This Is Where We Came In – Old Time Movie Watching

Where was I? Oh, yes. Films. It is hard to believe that my parents’ generation would walk into a cinema when it suited them, without paying any attention to what film it was that they were going to see. Indeed they weren’t even concerned whether the film had just started, or was halfway through, or was in the middle of the final chase sequence.
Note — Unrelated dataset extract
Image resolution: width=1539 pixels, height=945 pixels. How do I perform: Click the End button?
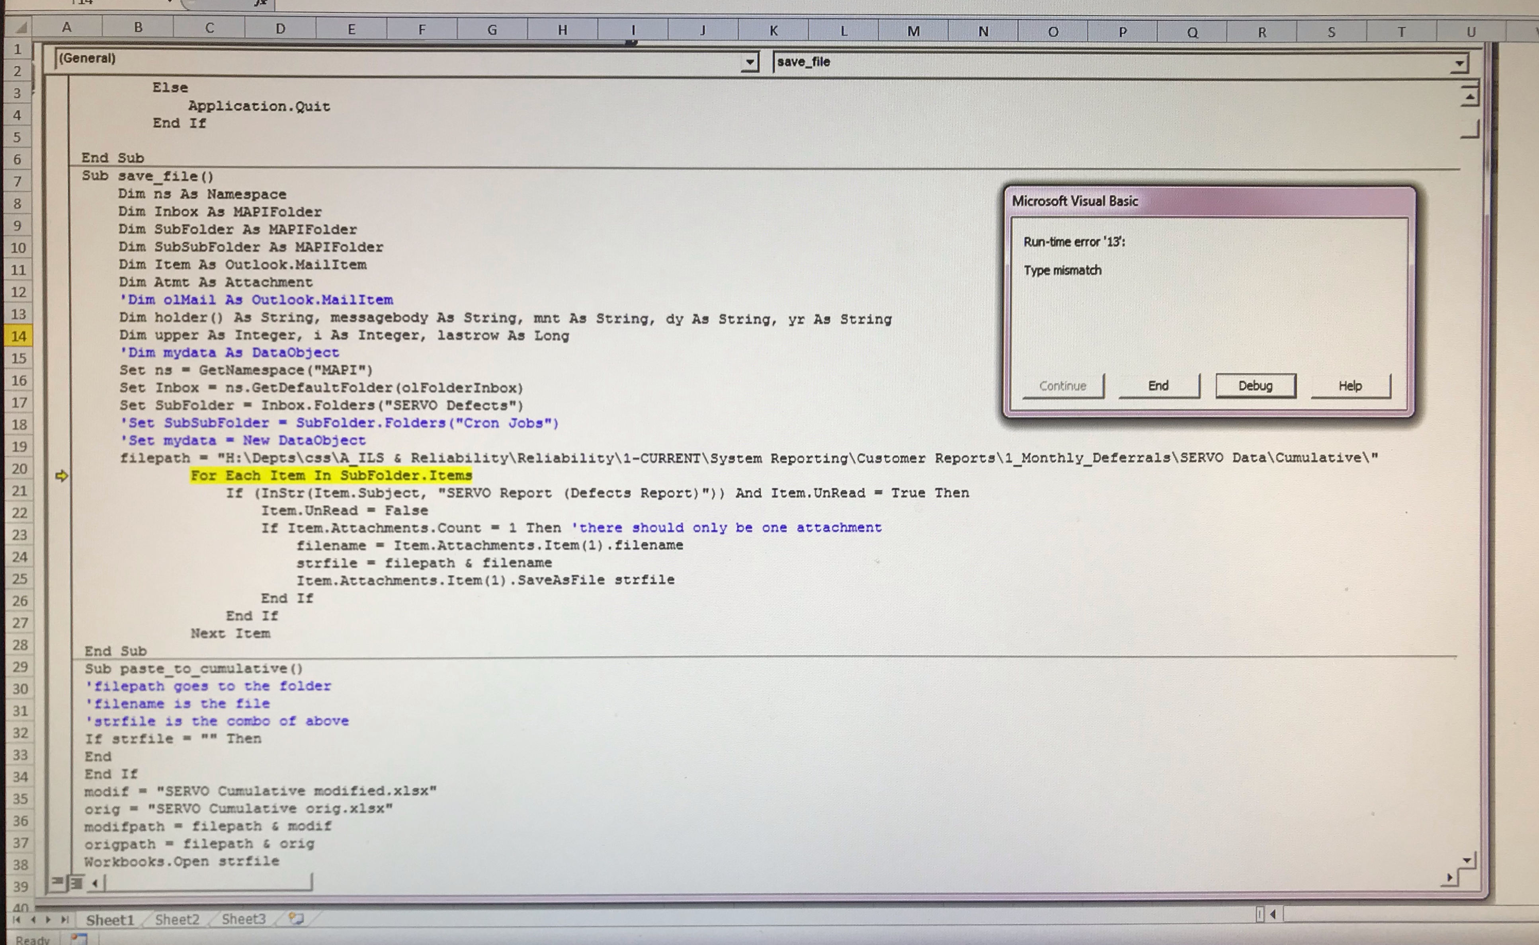coord(1158,386)
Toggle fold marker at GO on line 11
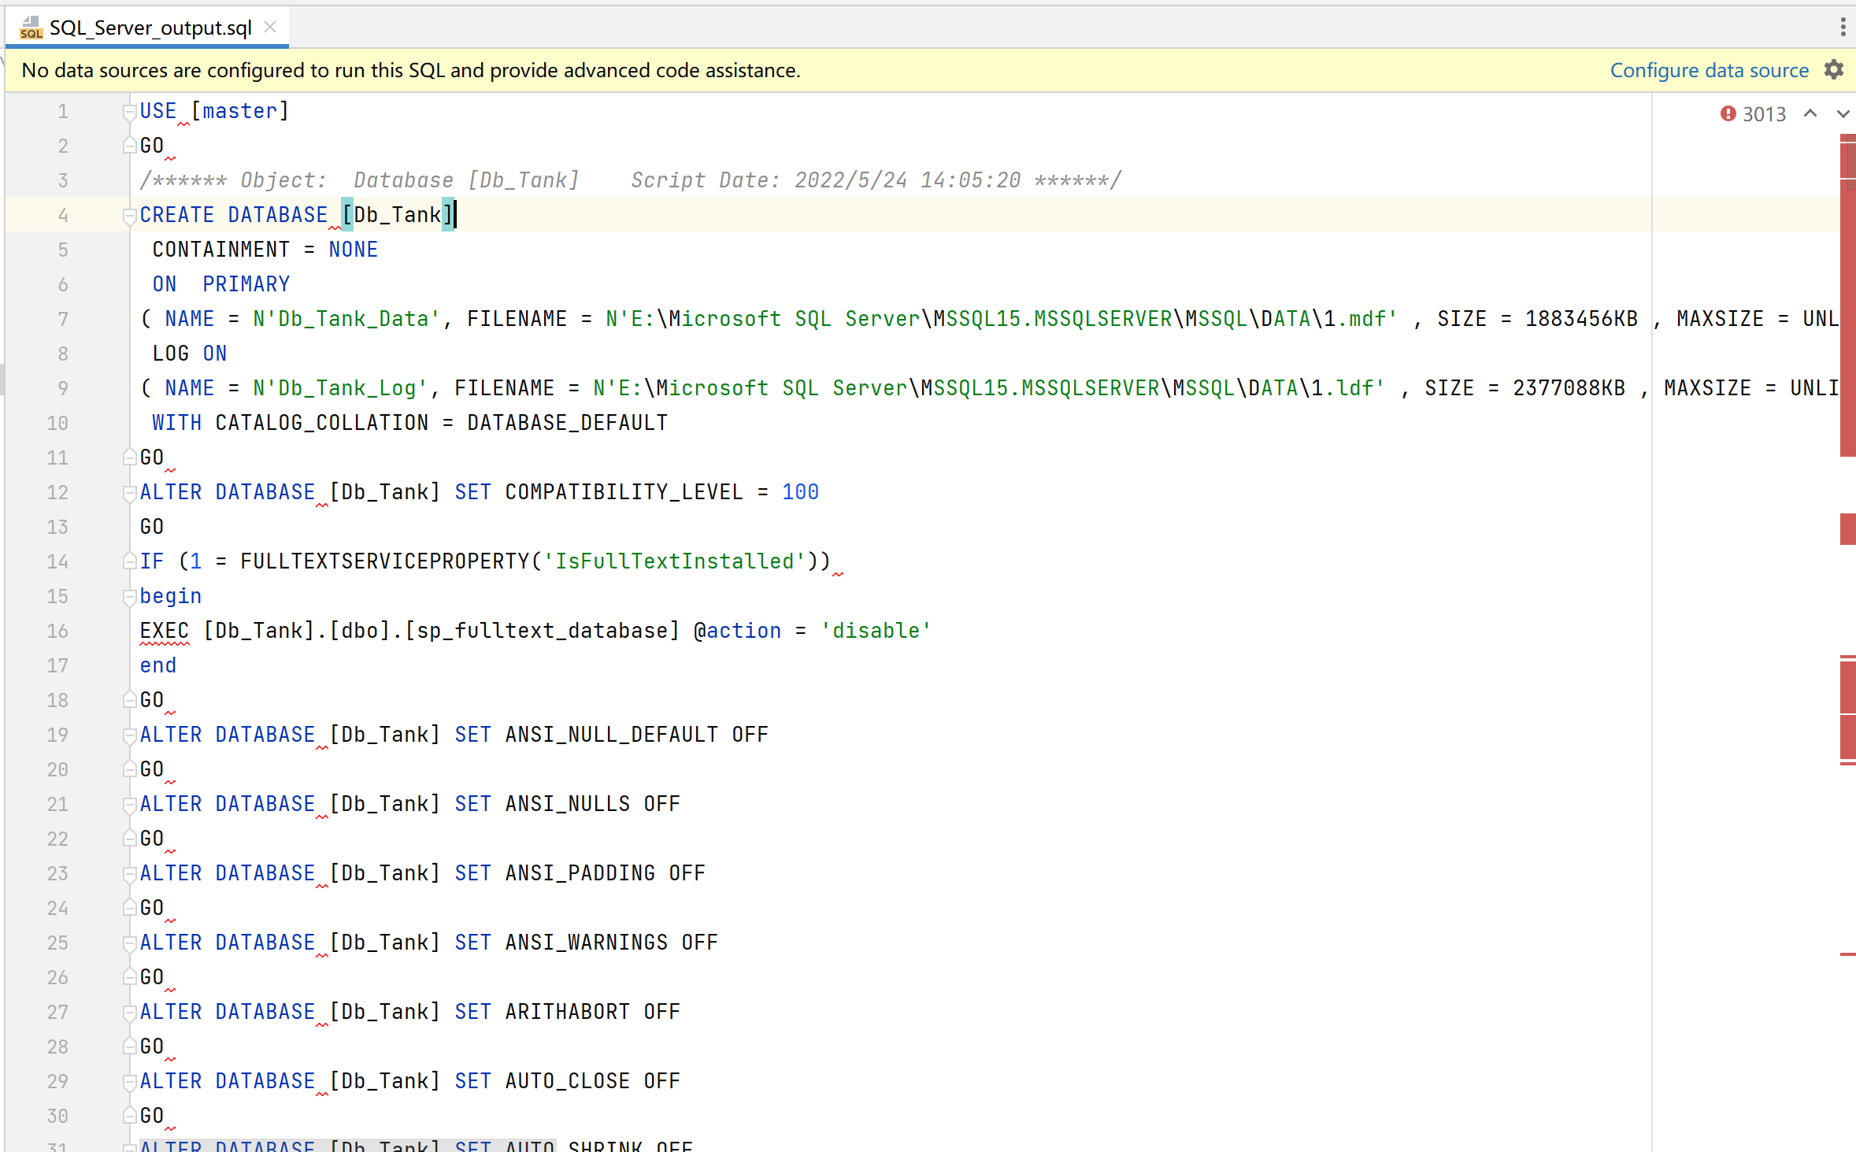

They would just happily settle into their seats with their sweets and cigarettes and start trying to decipher the plot, and who was the villain, and why everybody was in Hamburg, and then the film would end, and they would sit patiently through the advertisements and newsreels, eat an ice cream, and then the film would begin again, and they would finally discover who everyone was, and why they had all gone to Hamburg, and at exactly the moment when they’d understood what the hell was going on, and could now enjoy the denouement, they’d all shout, “Oh! This is where we came in!”— and leave. How are you supposed to write for an audience like that? The great farce-writer Ben Travers once told me that in the ’30s, posh “country people” would invariably arrive in their seats at the back of the stalls about twenty minutes late (to show that they were not bound by the trivial conventions of the proletariat) and that he therefore always added a brief summary of the plot at that point, so the toffs could get up to speed. But Ben at least knew roughly when they’d be arriving. Did the “Oh! This is where we came in!” brigade ever consider why they liked watching a movie in the wrong order? Well, not my parents, anyway.